Typically, in redevelopment and reconstruction projects, homeowners or land owners become cooperative members and push the project forward. However, in regional housing cooperatives, people without homes or those who own small dwellings form a cooperative to promote the project and secure land during the process. Because of this structural difference, problems such as corruption and embezzlement have often occurred in regional housing cooperatives.
To address these issues, the Seoul city government will conduct a joint investigation by the city, districts, and experts along with district-led investigations. Public-sector experts—including attorneys, accountants, urban and dwellings-sector experts (MPs)—will participate to comprehensively examine legal and accounting issues and overall project feasibility.
In particular, the Seoul city government said it strengthened the expertise of the investigation this year by improving the fact-finding manual, subdividing inspection items such as contracts, accounting, and information disclosure, and clearly defining the roles of experts by field.
The Seoul city government also plans to conduct preemptive inspections focusing on cooperatives with concentrated complaints and those with repeated violations, after analyzing in advance 776 damage cases received by the "victim counseling support center" and issues flagged in the 2025 fact-finding investigation. The plan is to focus on practical risk factors such as corruption by cooperatives and their agents, suspected misappropriation of funds, false or exaggerated advertising, and nondisclosure of information.
If the same violation is detected two or more times as a result of the inspection, fines will be imposed or a complaint will be filed immediately without prior notice. The city also plans to take strong administrative measures against cooperatives that obstruct the fact-finding investigation or refuse to submit materials.

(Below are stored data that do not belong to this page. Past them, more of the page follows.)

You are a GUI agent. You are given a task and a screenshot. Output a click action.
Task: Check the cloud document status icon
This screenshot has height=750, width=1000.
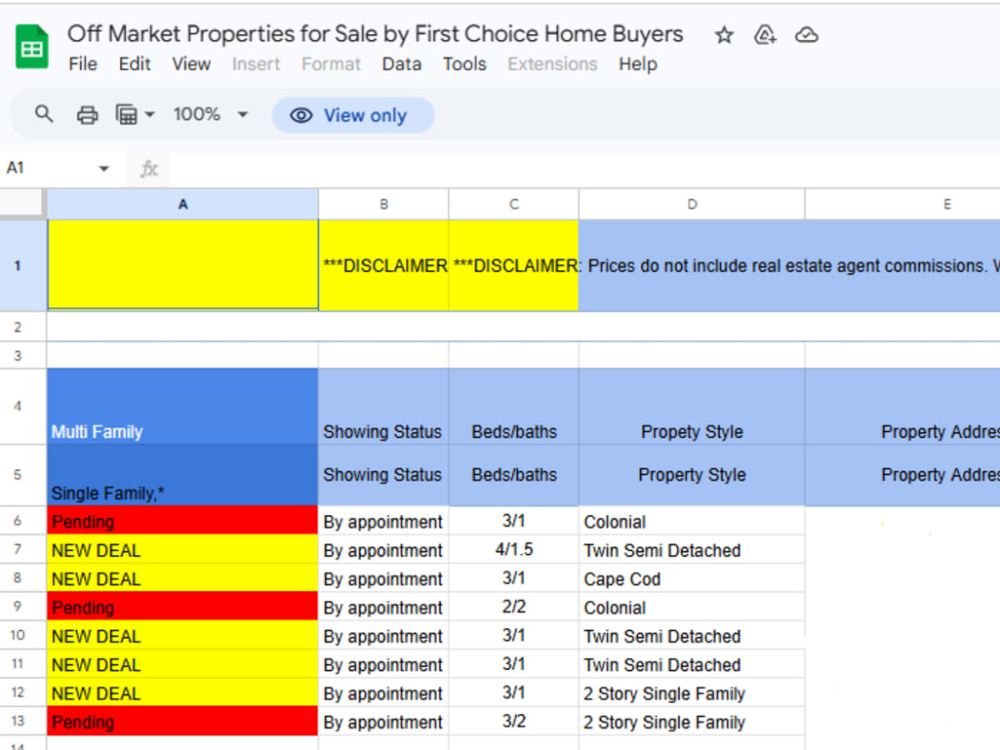[806, 34]
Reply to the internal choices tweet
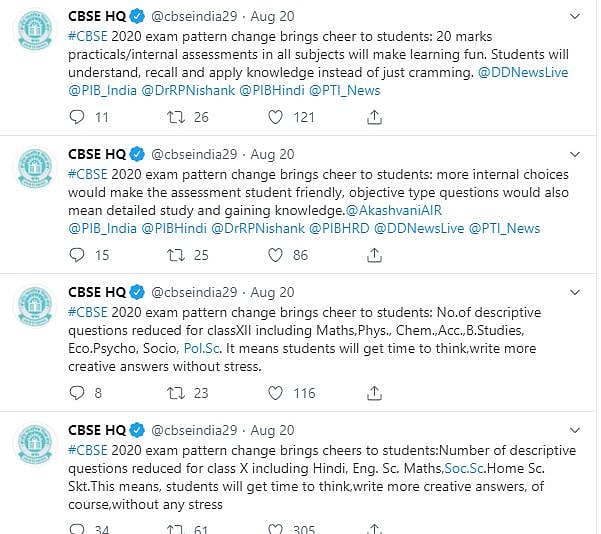 click(77, 255)
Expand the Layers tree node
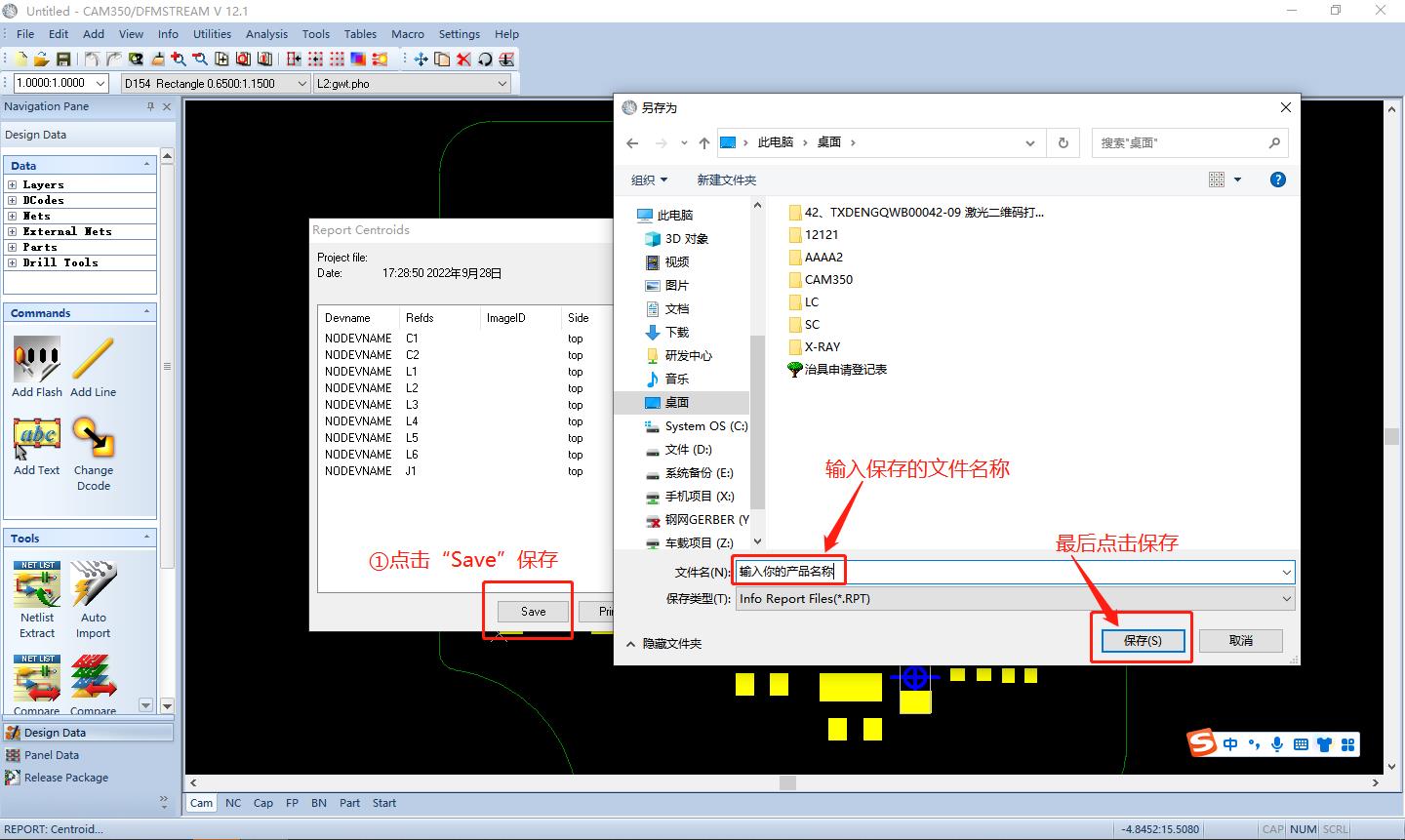This screenshot has height=840, width=1405. 13,184
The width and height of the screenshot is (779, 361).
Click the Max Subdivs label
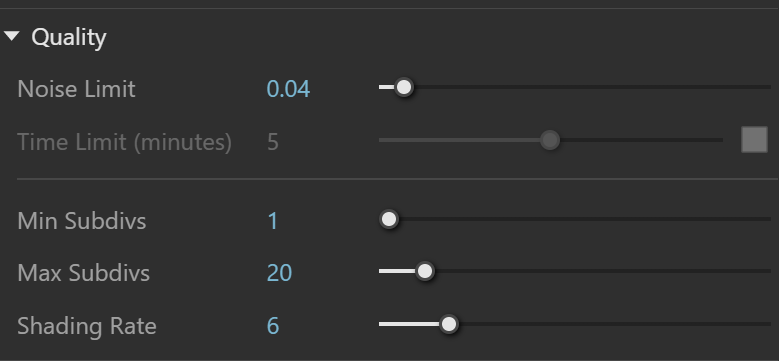pos(83,273)
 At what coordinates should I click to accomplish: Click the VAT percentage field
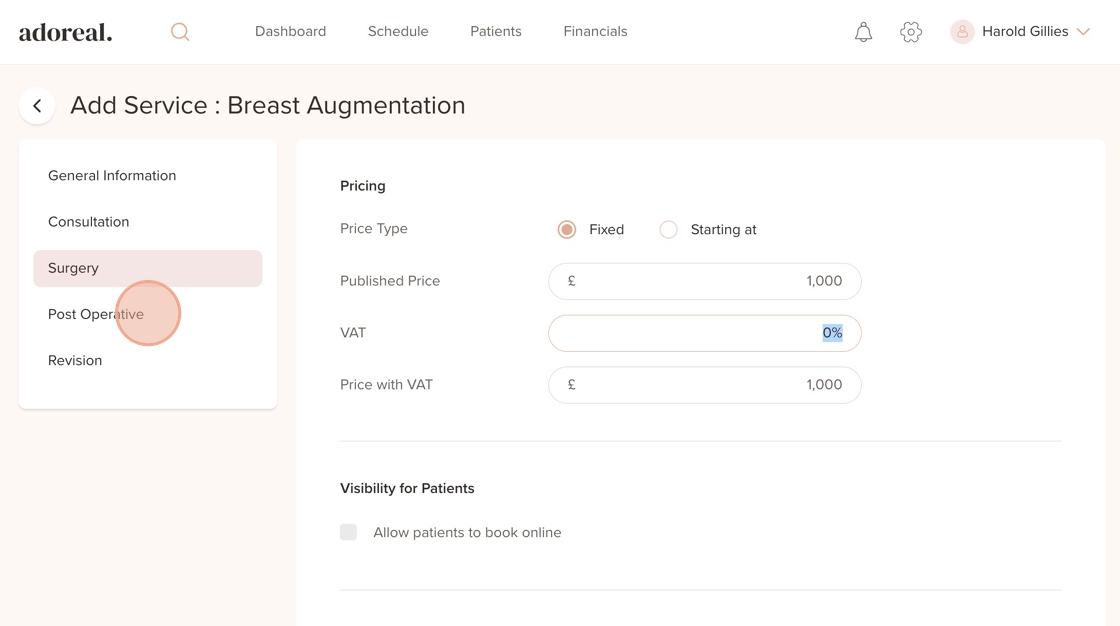coord(704,333)
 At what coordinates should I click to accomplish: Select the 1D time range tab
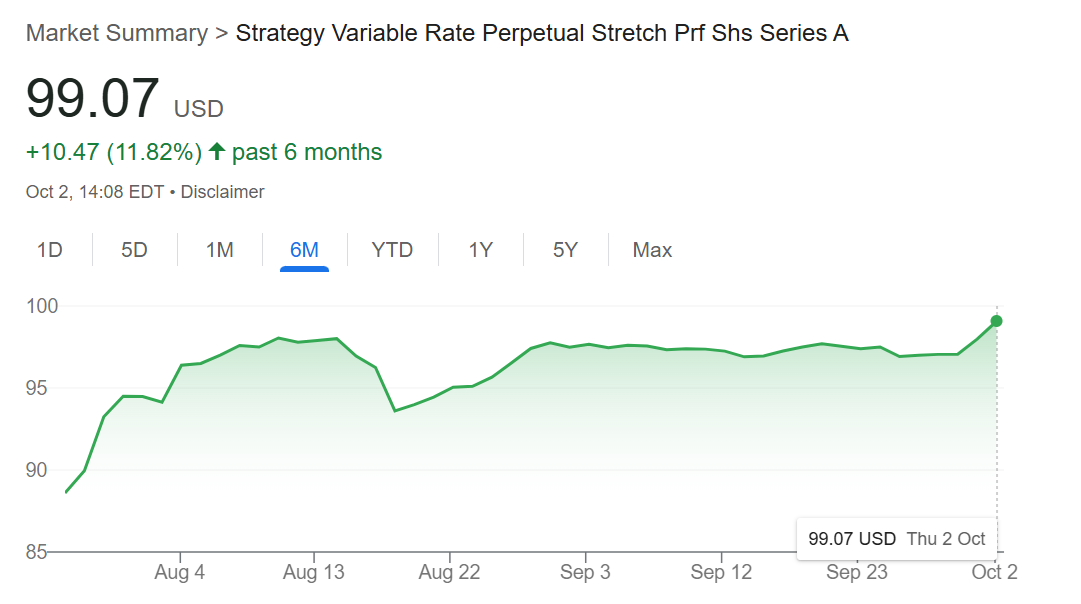click(x=50, y=250)
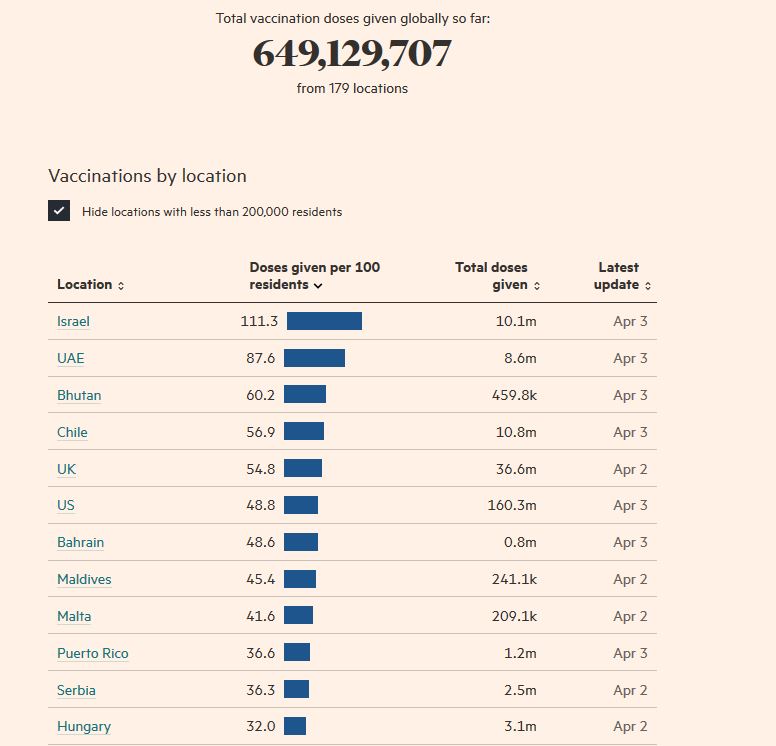Select Chile in the table
The width and height of the screenshot is (776, 746).
72,432
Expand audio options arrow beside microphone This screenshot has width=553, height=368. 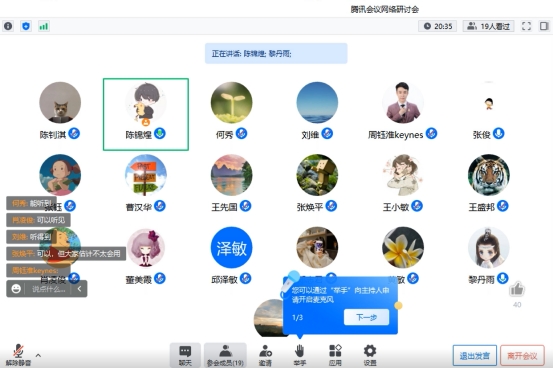(38, 355)
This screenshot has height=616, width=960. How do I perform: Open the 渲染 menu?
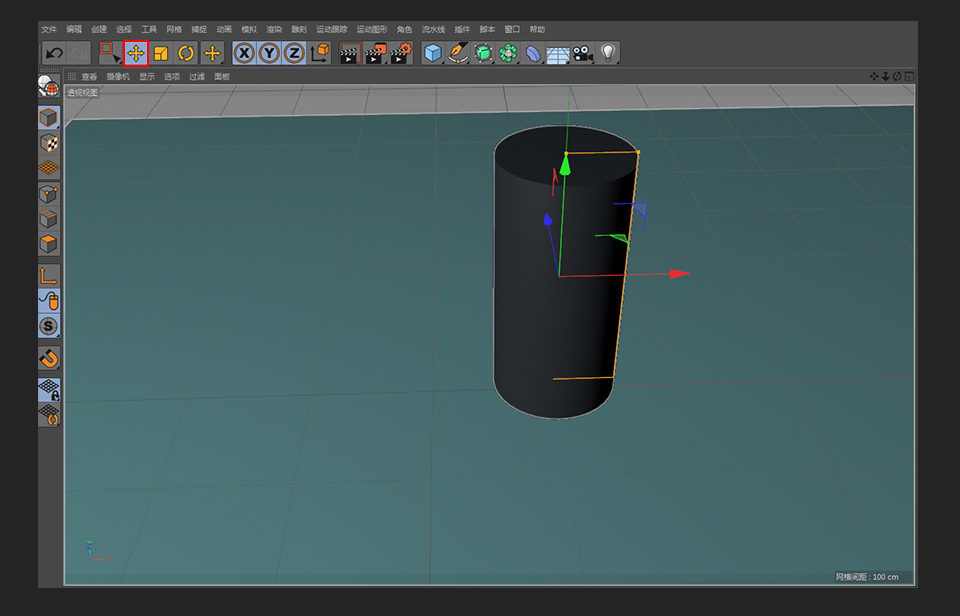tap(274, 29)
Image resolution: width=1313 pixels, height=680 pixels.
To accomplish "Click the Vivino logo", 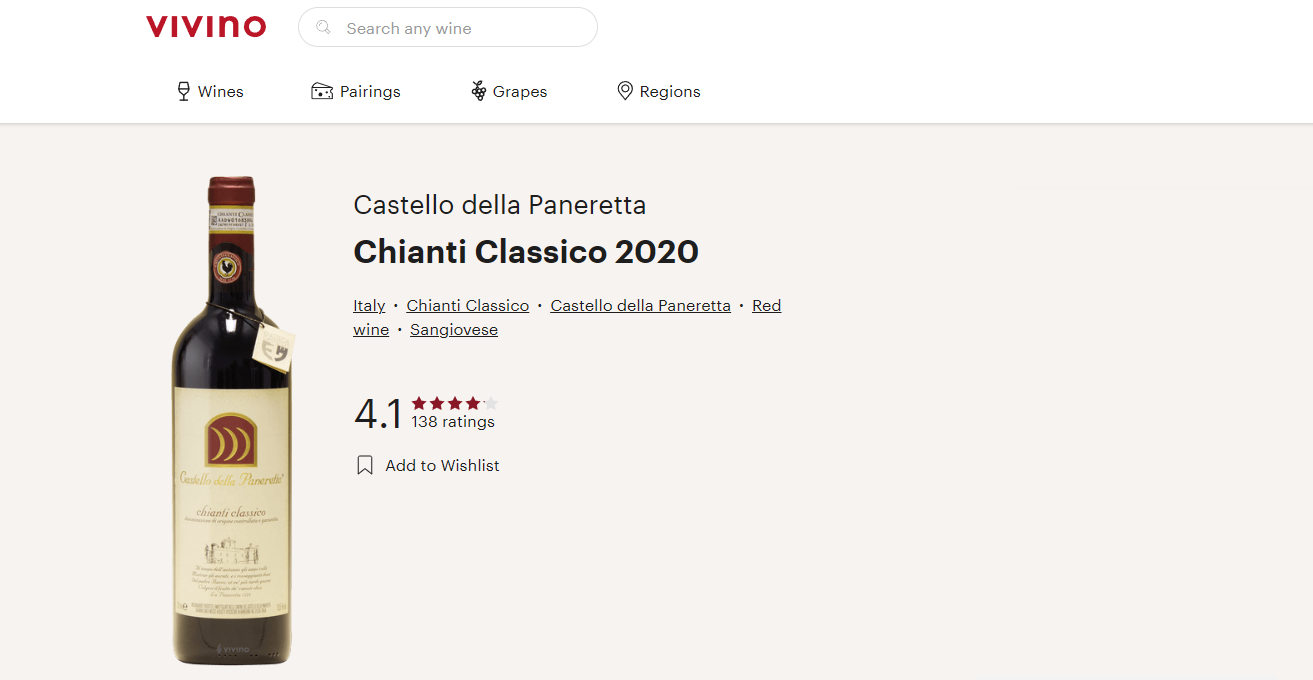I will [x=206, y=27].
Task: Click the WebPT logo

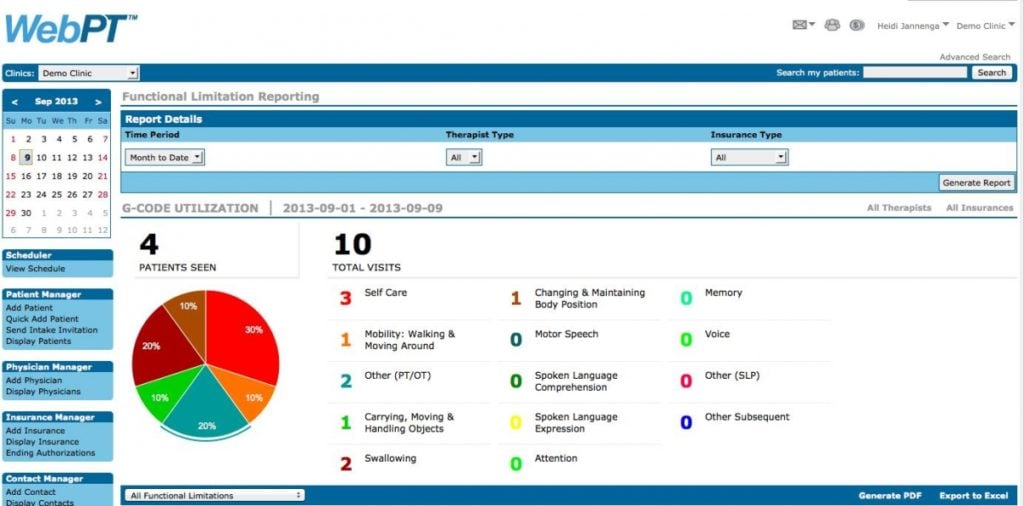Action: click(x=71, y=27)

In last year's fact-finding investigation, a total of 615 violations were detected. The Seoul city government imposed administrative measures including 149 cases of complaints and requests for investigation, 46 fines, 76 corrective orders, and 344 administrative guidances.
Choi Jin-seok, head of the Seoul Metropolitan Government's Housing Bureau, said, "We will block illegal and poor operations at regional housing cooperatives in advance through a more improved fact-finding manual this year and year-round inspections," adding, "We will continue rigorous oversight and institutional improvements with the prevention of harm to cooperative members as the top priority."